Source data:
************

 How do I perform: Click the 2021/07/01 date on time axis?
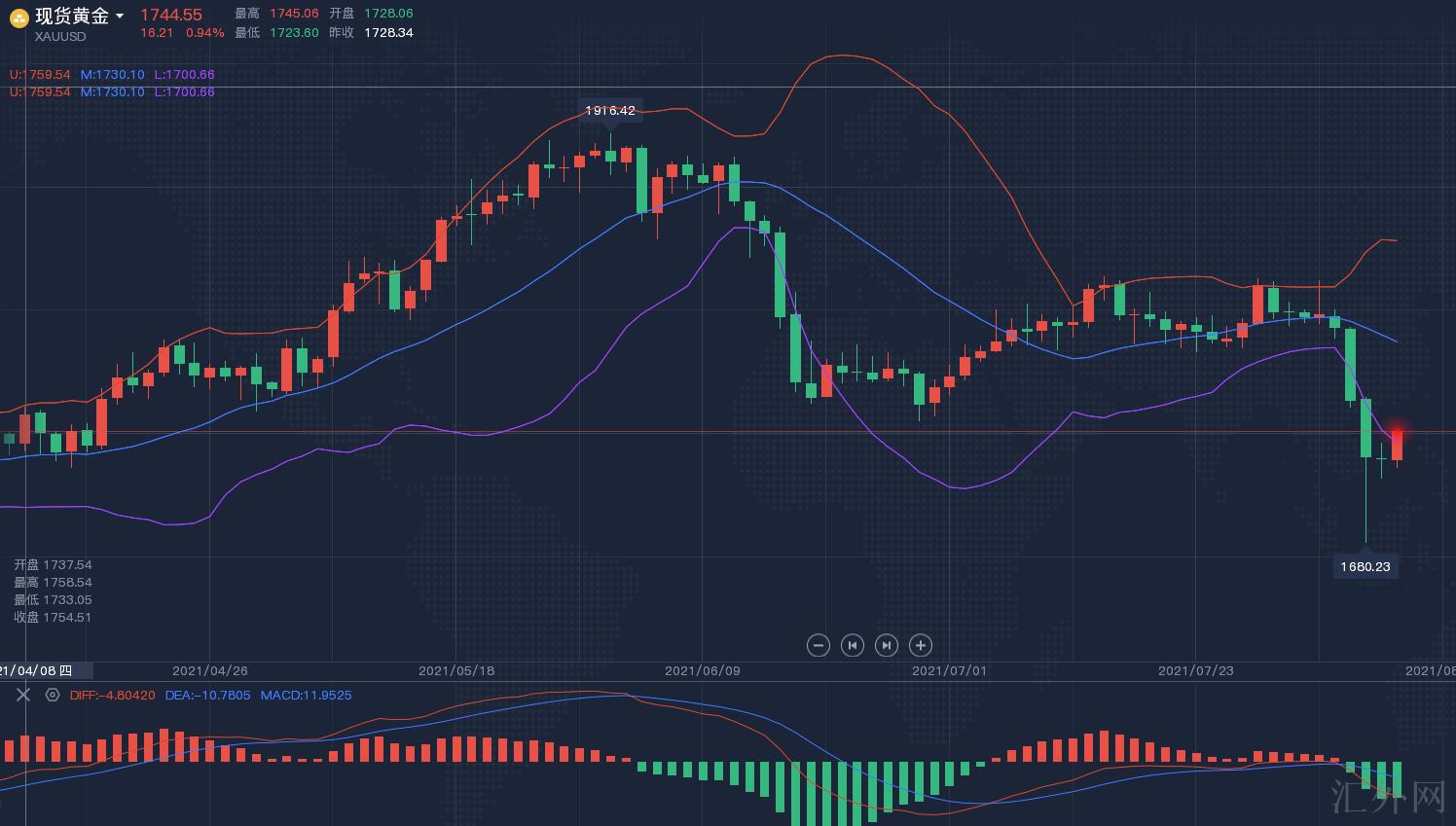949,671
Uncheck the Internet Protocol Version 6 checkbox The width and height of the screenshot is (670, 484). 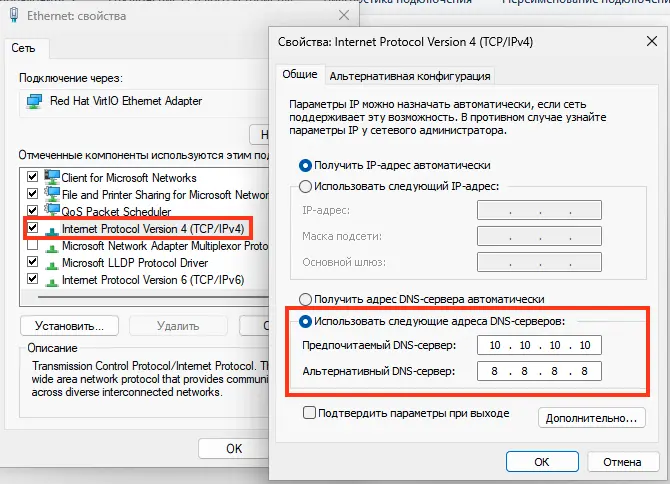[32, 279]
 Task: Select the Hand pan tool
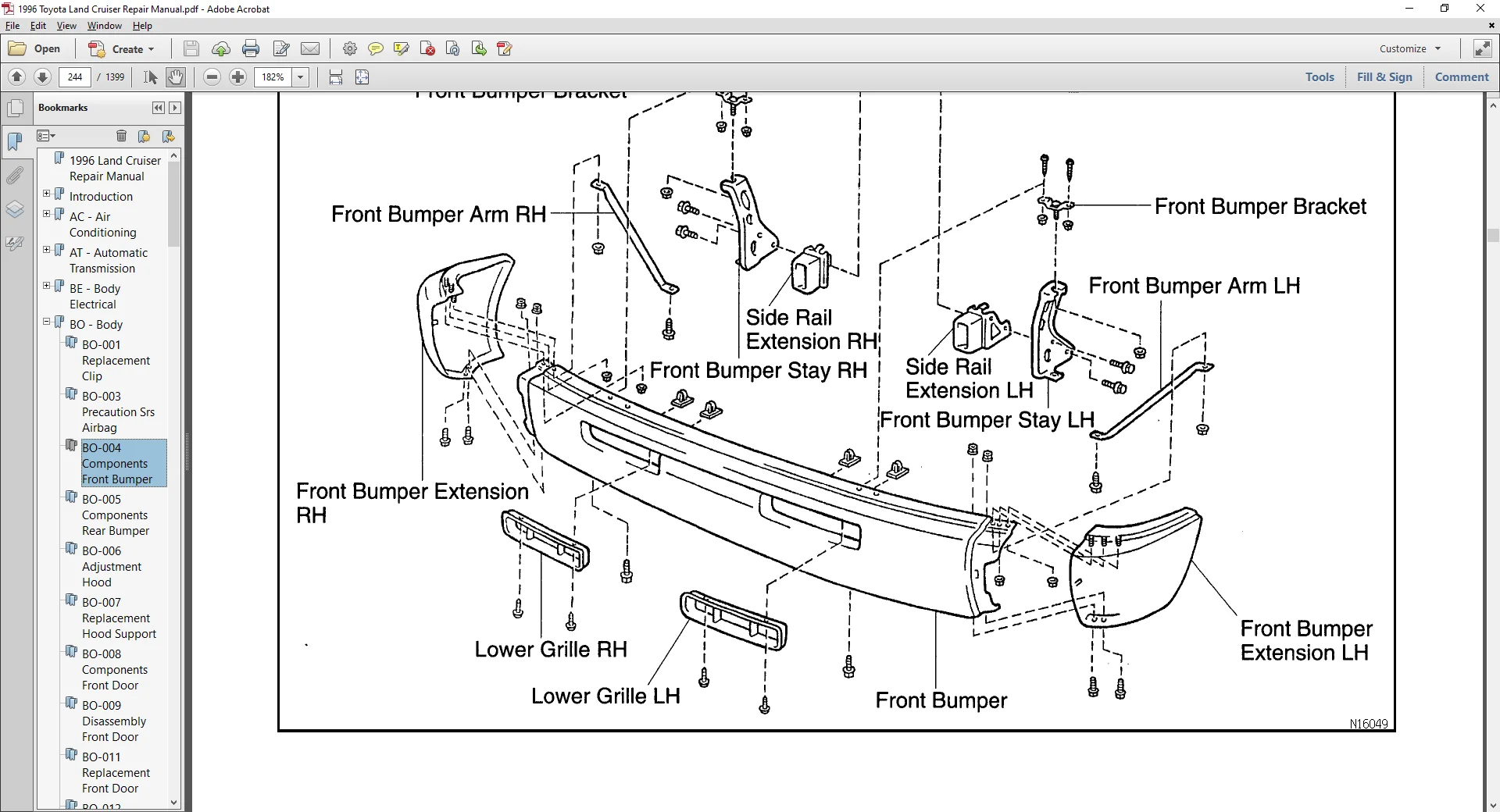pos(176,77)
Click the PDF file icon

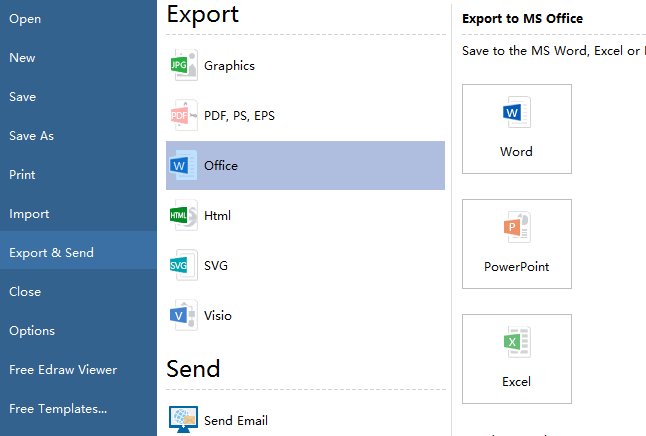pos(181,116)
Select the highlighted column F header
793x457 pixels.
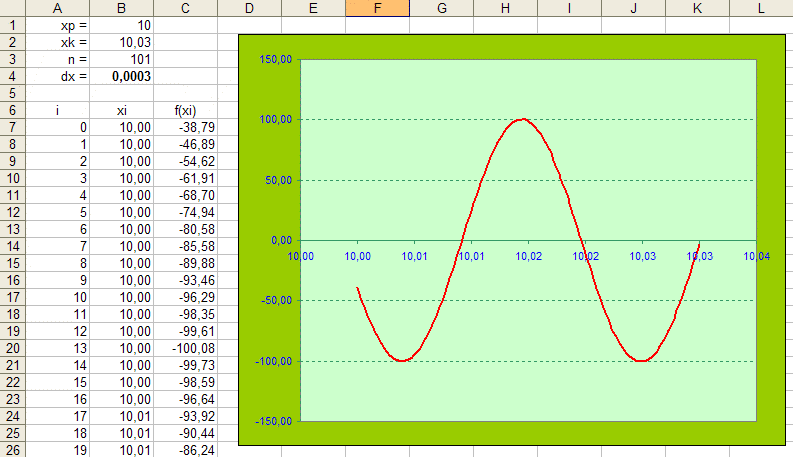(376, 8)
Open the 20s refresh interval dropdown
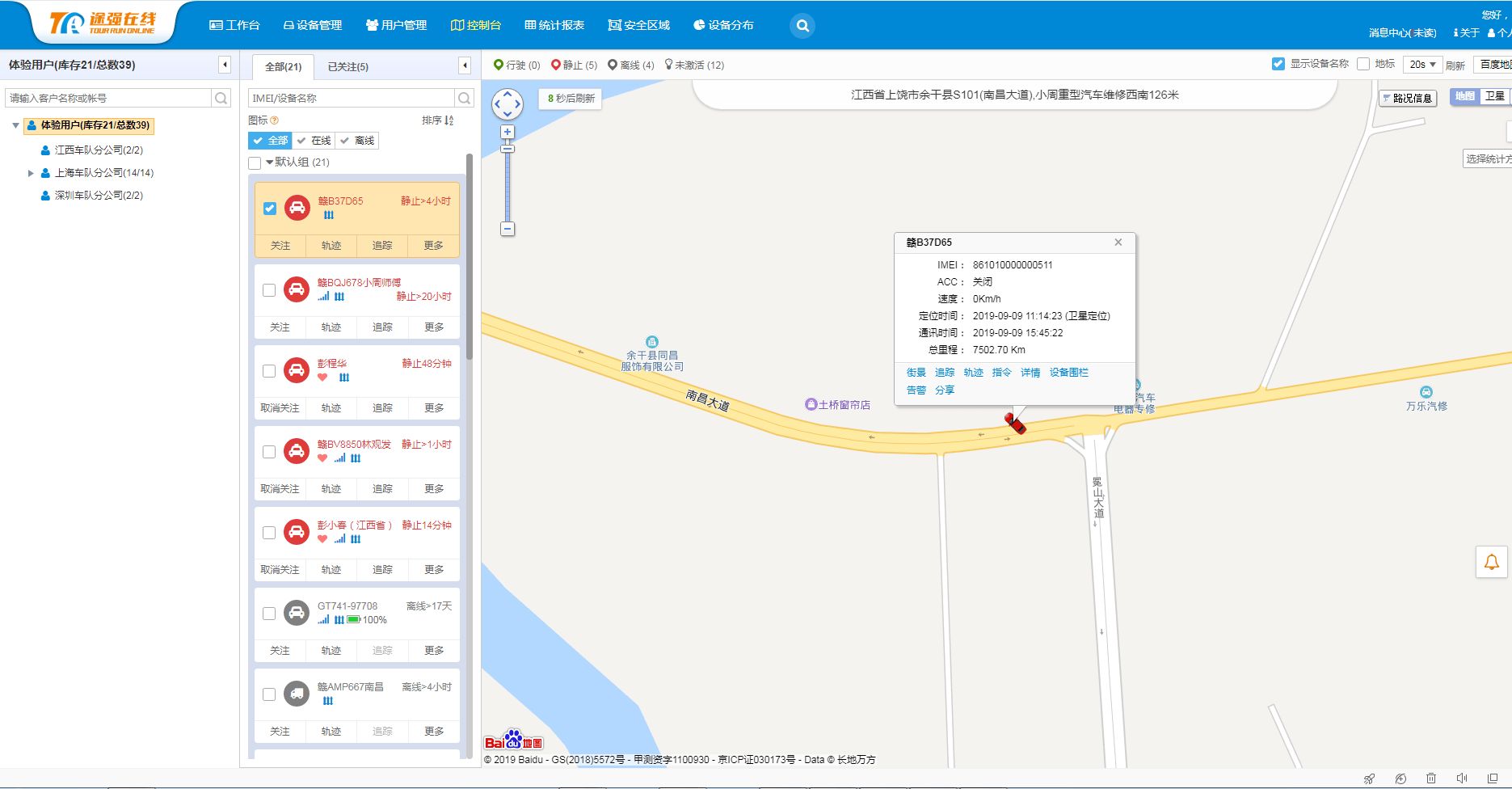 pos(1422,65)
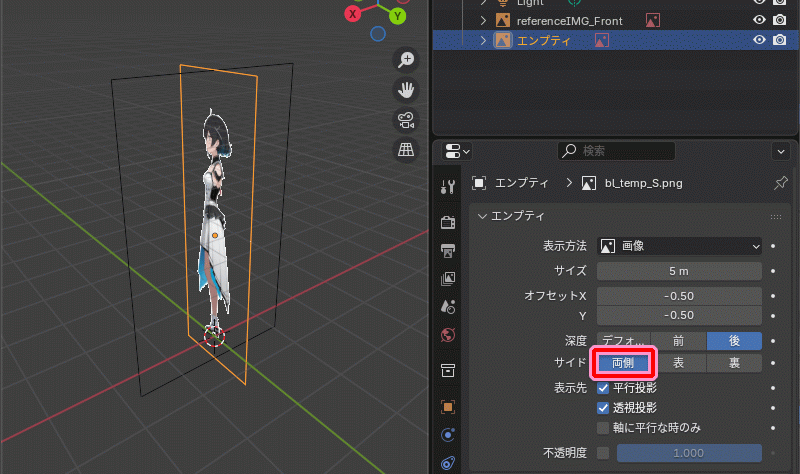This screenshot has height=474, width=800.
Task: Select the 両側 side button
Action: [x=624, y=363]
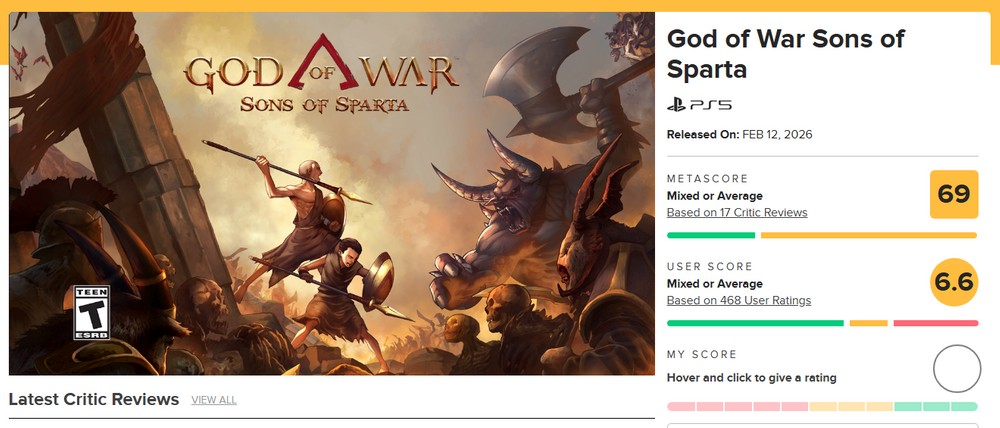
Task: Click the middle yellow My Score rating segment
Action: (851, 407)
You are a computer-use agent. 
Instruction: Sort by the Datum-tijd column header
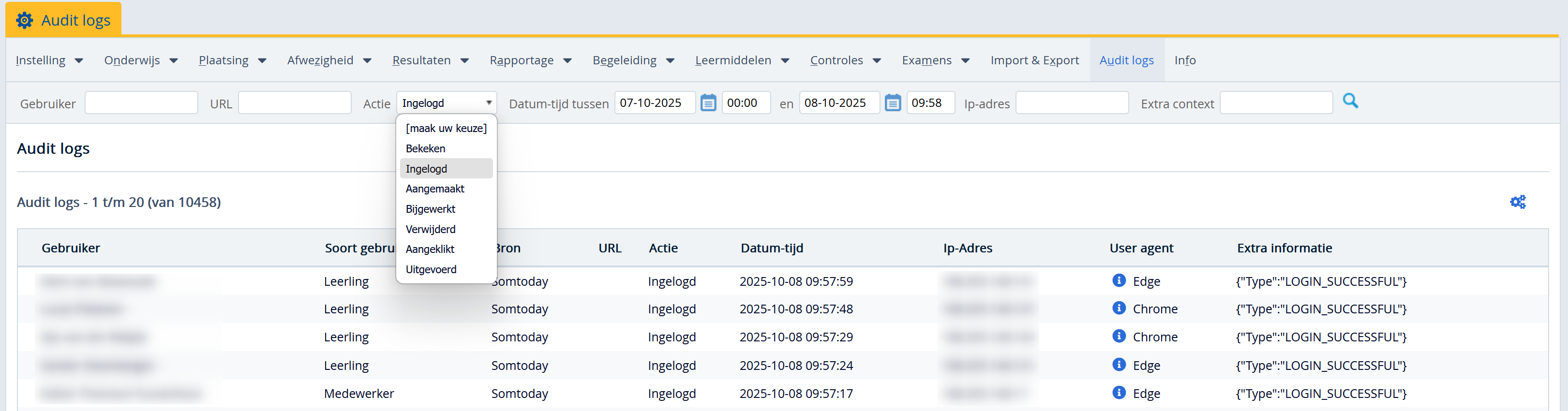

************

■ Exercise ■
Please pull out each line of the material above that contains the string "column", treating uppercase and lowercase as different.

■ Exercise output ■
Select the highlighted column F header
Instruction: Sort by the Datum-tijd column header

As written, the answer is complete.